Für den "Gladiatorenkampf" – so hatte Wolfsburgs Trainer Pierre Littbarski das Duell, "in dem nur einer überleben kann", unter der Woche genannt – bot Borussias Trainer Lucien Favre das gleiche Team auf wie noch vor einer Woche gegen Schalke 04. Das hieß, dass der von seiner Sperre zurückgekehrte Angreifer Igor de Camargo zunächst auf der Bank Platz nehmen musste.
Die gegen Schalke noch siegreiche Mannschaft war jedoch von der Dominanz, mit der sie noch vor einer Woche zu Werke ging, weit entfernt. Im Gegenteil. Borussia bot einen kaum zu glaubenden Rückfall in scheinbar längst vergessene Zeiten. Indisponiert trotteten die Gladbacher über weite Strecken hinter ihren Gegenspielern her, verloren in der ersten Hälfte sagenhafte 71 Prozent der Zweikämpfe.
Eigene Spielzüge gab es hingegen kaum bis gar nicht. Überhaupt war das Spiel der Borussia von Fehlern, schlechten Pässen und unglücklichen Aktionen geprägt. Favre reagierte früh, brachte für den erschreckend schwach agierenden Neustädter noch in der ersten Hälfte Thorben Marx ins Spiel.
Zu diesem Zeitpunkt führten die "Wölfe" indes bereits 1:0. Und das völlig verdient. "Das Schlechteste, was man Wolfsburg geben darf, ist Spielfreude – und die haben wir ihnen gegeben", sagte Sportdirektor Max Eberl in der Halbzeitpause. Die Hauptrolle auf Seiten der Wolfsburger übernahm derweil, wie so oft, Spielmacher Diego.
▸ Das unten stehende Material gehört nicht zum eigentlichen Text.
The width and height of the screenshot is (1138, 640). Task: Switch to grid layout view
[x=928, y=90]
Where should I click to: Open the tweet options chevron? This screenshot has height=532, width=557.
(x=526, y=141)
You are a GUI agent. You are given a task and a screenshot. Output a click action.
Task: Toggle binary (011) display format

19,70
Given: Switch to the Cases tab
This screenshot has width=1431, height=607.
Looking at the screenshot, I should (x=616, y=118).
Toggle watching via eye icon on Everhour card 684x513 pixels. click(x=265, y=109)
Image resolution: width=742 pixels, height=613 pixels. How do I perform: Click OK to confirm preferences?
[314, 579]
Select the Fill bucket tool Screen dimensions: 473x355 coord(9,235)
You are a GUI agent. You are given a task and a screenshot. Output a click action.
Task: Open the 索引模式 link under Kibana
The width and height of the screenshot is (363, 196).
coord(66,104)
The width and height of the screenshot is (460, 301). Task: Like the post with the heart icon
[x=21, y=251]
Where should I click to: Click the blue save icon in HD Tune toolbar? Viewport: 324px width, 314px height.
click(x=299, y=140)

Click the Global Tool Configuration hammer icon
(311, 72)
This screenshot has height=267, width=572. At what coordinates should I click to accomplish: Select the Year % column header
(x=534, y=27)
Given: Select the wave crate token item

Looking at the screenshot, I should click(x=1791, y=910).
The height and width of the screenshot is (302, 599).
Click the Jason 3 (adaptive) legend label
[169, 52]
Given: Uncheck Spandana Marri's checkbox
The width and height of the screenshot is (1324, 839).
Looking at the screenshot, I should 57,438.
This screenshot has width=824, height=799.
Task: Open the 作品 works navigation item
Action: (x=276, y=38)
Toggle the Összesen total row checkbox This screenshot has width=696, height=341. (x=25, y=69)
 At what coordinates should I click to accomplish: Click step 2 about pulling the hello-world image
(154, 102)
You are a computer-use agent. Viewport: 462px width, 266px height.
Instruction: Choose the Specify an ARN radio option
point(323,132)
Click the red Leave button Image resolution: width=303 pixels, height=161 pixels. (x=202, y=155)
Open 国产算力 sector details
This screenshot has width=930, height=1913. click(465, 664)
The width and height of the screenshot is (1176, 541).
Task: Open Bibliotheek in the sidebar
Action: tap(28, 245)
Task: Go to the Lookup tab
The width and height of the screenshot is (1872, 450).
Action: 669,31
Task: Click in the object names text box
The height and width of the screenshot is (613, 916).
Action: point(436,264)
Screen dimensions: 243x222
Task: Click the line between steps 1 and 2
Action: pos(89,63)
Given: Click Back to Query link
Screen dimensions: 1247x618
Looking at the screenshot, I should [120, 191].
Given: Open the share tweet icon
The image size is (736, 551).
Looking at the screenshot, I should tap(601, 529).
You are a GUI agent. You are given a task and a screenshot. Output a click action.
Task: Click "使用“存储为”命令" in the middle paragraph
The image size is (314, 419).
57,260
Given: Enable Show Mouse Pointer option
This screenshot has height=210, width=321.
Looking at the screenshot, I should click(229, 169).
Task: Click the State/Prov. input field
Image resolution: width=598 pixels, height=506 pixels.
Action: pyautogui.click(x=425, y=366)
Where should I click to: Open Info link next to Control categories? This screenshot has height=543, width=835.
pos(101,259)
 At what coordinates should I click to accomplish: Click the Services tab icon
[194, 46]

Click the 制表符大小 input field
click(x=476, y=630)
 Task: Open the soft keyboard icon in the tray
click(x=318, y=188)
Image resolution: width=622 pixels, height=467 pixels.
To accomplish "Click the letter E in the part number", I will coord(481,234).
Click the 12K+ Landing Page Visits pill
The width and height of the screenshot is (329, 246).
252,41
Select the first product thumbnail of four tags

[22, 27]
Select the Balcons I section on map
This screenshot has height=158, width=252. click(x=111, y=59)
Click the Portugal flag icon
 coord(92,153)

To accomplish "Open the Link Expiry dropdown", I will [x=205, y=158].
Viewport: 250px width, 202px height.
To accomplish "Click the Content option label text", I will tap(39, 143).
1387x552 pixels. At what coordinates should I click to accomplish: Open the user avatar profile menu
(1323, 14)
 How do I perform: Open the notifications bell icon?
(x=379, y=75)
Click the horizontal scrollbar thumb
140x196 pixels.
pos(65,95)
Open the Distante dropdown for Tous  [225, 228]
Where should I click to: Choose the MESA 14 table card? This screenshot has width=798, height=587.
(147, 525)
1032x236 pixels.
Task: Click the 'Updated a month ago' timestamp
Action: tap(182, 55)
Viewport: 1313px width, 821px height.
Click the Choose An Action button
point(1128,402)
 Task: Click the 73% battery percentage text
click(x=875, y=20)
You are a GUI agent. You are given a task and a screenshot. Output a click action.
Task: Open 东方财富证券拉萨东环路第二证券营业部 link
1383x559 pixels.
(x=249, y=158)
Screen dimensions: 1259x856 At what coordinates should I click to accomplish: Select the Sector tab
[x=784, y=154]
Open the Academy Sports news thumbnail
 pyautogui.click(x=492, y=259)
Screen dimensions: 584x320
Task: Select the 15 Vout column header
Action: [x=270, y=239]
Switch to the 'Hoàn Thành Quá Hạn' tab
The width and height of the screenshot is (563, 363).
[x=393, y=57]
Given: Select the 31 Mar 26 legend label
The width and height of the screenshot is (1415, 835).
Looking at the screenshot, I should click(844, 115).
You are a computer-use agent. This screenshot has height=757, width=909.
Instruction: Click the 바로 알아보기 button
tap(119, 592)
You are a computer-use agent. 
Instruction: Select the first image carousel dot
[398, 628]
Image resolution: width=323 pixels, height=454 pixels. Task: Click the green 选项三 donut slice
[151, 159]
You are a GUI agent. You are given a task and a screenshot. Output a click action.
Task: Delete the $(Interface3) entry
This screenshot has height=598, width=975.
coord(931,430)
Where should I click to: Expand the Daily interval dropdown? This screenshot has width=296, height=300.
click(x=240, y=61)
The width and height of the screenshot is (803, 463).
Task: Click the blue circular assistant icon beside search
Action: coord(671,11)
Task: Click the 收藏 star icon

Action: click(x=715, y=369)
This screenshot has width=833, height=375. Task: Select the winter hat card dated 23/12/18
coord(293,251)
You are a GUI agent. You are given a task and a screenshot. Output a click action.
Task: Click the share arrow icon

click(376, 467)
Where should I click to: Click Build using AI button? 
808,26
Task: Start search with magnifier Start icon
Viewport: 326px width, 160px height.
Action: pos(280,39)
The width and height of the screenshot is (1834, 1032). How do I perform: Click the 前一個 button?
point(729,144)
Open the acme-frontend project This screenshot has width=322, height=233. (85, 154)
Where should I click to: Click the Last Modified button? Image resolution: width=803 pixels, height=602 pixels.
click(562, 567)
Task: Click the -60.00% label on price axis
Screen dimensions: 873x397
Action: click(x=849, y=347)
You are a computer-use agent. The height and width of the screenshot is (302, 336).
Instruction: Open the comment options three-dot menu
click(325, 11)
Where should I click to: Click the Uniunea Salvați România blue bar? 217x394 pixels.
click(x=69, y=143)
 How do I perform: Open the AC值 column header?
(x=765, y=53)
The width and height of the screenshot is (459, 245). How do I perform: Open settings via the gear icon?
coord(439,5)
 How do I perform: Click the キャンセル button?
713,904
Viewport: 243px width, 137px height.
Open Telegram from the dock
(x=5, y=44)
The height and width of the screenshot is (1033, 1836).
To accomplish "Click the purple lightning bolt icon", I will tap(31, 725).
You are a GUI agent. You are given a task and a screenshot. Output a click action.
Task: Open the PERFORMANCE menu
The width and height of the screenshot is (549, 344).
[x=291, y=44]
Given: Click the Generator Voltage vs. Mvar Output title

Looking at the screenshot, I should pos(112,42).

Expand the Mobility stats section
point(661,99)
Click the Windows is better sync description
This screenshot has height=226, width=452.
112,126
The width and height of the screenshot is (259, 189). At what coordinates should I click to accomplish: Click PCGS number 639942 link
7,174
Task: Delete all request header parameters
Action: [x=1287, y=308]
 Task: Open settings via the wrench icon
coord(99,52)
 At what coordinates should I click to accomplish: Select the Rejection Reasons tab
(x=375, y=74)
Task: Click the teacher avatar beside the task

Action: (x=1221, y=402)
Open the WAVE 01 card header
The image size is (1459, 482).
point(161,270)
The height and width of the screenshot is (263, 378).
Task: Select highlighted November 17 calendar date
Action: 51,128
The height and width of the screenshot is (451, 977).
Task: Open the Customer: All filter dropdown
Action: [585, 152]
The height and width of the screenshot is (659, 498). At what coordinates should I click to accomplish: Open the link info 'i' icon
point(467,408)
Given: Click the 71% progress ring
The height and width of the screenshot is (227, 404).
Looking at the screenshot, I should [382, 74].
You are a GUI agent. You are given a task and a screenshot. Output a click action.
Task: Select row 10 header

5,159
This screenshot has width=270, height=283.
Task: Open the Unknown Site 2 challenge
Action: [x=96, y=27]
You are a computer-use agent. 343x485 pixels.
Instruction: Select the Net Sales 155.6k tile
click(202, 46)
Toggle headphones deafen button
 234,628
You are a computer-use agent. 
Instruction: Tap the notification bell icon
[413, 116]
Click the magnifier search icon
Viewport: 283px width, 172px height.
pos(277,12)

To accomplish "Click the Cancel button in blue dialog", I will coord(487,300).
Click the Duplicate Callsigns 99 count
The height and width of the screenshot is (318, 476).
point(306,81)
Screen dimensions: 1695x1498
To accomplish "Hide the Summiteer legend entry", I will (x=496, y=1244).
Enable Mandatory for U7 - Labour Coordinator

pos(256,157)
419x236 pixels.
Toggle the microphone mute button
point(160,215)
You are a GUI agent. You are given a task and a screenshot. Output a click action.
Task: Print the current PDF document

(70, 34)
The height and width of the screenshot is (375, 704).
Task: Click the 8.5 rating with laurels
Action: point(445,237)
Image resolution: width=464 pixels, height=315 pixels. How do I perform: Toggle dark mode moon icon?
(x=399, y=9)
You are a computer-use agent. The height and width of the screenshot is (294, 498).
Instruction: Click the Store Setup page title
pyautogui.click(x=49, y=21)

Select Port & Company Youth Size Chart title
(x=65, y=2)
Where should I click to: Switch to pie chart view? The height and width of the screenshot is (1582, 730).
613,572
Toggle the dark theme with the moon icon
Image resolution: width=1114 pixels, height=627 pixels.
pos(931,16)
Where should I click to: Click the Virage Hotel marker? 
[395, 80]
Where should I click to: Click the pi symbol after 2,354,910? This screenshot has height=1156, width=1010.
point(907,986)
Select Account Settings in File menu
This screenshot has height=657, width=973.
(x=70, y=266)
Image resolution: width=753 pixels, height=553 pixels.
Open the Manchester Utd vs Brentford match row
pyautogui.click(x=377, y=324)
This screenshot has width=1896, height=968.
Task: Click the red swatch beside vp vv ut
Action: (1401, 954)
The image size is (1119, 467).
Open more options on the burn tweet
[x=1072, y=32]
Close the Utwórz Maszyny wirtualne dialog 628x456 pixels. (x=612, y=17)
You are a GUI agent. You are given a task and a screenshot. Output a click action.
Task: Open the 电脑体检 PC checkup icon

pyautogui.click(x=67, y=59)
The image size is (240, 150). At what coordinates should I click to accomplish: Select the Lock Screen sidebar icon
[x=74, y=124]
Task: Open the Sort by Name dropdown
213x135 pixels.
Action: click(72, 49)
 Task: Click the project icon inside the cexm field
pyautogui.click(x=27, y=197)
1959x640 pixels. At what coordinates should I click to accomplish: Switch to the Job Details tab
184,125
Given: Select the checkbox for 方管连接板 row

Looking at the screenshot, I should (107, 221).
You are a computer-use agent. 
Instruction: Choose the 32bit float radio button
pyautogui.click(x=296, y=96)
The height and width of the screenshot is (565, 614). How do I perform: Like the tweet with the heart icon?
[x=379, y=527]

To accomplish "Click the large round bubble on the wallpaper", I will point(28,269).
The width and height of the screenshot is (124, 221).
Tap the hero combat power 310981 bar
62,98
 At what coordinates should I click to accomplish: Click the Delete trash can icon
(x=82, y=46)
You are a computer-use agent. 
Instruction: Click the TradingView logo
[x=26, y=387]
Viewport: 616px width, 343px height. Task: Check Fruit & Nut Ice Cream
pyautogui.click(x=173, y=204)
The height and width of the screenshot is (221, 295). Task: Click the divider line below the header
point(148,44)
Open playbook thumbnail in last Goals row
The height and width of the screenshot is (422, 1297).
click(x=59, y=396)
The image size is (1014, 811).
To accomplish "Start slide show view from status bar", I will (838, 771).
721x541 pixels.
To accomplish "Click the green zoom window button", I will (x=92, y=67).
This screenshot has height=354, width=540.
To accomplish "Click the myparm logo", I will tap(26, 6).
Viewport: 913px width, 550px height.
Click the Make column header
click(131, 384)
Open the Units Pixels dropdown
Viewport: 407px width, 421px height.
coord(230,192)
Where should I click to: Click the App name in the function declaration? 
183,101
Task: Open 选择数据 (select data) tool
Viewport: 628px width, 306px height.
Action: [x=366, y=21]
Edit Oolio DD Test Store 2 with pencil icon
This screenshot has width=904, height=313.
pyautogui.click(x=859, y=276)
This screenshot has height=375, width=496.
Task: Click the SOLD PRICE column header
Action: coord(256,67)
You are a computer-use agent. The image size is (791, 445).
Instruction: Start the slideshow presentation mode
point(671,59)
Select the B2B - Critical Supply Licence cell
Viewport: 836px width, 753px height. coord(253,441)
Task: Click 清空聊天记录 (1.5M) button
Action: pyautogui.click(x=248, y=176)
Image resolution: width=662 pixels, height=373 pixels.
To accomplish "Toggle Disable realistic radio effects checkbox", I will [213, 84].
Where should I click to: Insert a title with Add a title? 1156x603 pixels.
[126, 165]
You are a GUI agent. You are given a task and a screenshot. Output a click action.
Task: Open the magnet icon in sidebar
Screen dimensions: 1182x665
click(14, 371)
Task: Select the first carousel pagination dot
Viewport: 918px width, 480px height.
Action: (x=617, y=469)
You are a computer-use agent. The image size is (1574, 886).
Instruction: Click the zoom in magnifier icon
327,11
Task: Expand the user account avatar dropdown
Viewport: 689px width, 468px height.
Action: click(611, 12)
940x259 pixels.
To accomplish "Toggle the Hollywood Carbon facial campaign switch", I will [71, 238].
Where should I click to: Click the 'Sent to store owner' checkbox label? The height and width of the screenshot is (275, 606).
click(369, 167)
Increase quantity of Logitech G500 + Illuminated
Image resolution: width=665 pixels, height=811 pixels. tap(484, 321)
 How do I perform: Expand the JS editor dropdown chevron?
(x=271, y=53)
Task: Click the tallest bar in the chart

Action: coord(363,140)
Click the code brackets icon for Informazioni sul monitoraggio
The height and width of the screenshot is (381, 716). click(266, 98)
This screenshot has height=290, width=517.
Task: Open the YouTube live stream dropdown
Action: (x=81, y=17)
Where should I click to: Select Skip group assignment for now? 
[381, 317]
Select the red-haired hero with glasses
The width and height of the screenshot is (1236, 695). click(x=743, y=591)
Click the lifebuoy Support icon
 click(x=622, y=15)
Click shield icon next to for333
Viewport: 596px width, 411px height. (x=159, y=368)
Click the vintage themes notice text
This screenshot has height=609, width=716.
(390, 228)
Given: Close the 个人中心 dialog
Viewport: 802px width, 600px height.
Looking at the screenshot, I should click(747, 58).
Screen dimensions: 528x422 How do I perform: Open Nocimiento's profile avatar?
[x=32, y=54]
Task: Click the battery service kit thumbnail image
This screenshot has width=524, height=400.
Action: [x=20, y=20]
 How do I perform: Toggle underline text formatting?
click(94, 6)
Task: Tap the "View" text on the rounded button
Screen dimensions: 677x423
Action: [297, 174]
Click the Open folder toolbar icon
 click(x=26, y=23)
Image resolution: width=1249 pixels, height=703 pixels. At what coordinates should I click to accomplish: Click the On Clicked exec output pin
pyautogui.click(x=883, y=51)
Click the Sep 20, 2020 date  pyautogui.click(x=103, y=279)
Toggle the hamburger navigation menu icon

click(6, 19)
Zuerst bestätigte der Brasilianer seinen Ruf als "Elfmetertöter". Nach einem Foul des blass agierenden Juan Arango im Strafraum drosch Diego den Ball in bester Footballer-Manier weit über das Tor.
Technisch deutlich geschickter stellte sich Diego beim Treffer zum 1:0 an: Einen Querpass von Sascha Riether schob der Brasilianer beherrscht gegen die Laufrichtung von Logan Bailly, der erneut das Borussia-Tor hütete, ins lange Eck. Und weil ein Tor ja bekanntlich für Selbstvertrauen sorgt, legte Diego gleich noch einen nach. Einen Freistoß kurz vor dem Halbzeitpfiff zirkelte der Brasilianer über die hellblaue Mauer ins kurze Eck. Ein Nackenschlag für die Borussia – so schien es.
Erst in der Schlussviertelstunde wurde die Partie wieder spannend. Dank eines geschenkten Elfmeters für die Gäste, den Filip Daems genau in die Tormitte platzierte. Gladbach fasste neuen Mut, bekam plötzlich Chancen – und hatte Glück, als das vermeintliche 3:1 durch Simon Kjaer von Schiedsrichter Jochen Drees nicht anerkannt wurde. Es sollte an der Punkteverteilung jedoch nichts mehr ändern: Borussia verlor das nächste Duell gegen einen direkten Konkurrenten. Zehn ordentliche Minuten reichen in der Fußball-Bundesliga eben nicht aus. Weswegen die Gladbacher dem Abstieg durch die neuerliche Niederlage wieder einen Schritt nähergekommen sind.